Exercise.
Give back exactly the lines of the data below, starting with the line that has "Open the H5品牌站群系统 column header" and going on through the line that has "Download the 5 NOIs zip filing".

Records to process.

*** Block opens ***

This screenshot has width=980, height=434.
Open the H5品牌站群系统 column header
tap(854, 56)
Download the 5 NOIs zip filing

*** Block closes ***
*** Block opens ***

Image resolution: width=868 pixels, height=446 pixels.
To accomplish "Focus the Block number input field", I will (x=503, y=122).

*** Block closes ***
*** Block opens ***

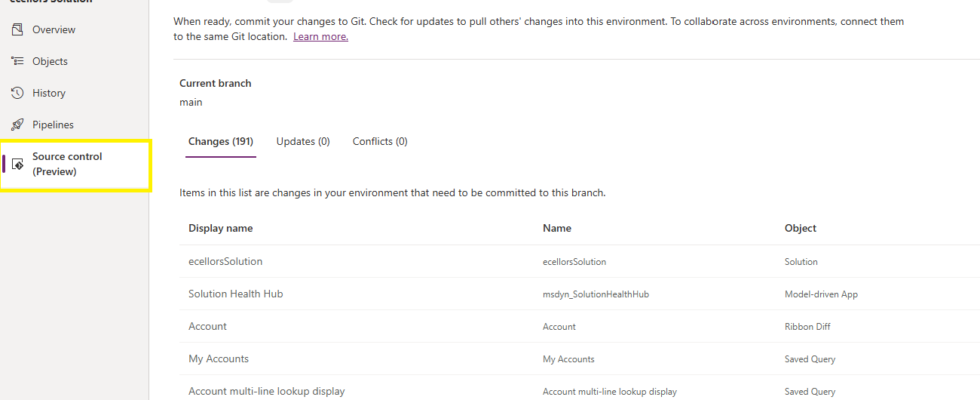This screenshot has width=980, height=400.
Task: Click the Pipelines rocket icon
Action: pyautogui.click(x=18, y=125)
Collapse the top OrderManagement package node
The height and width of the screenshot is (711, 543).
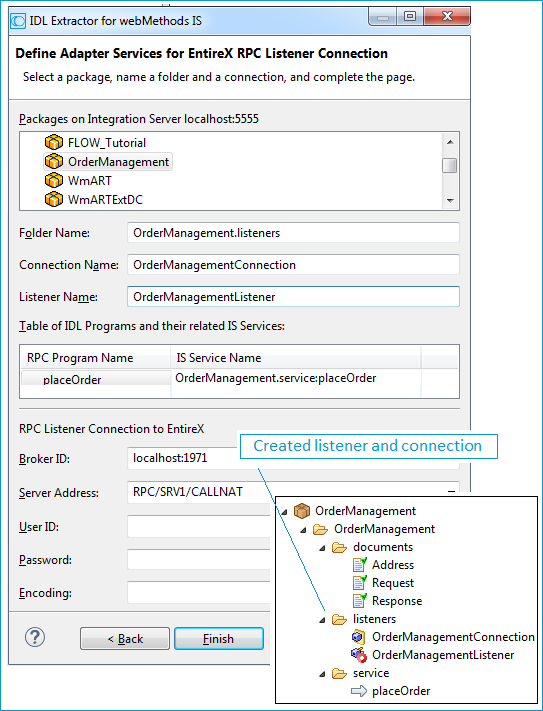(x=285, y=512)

*** Block closes ***

Task solution.
Open the H5品牌站群系统 column header
tap(854, 56)
Download the 5 NOIs zip filing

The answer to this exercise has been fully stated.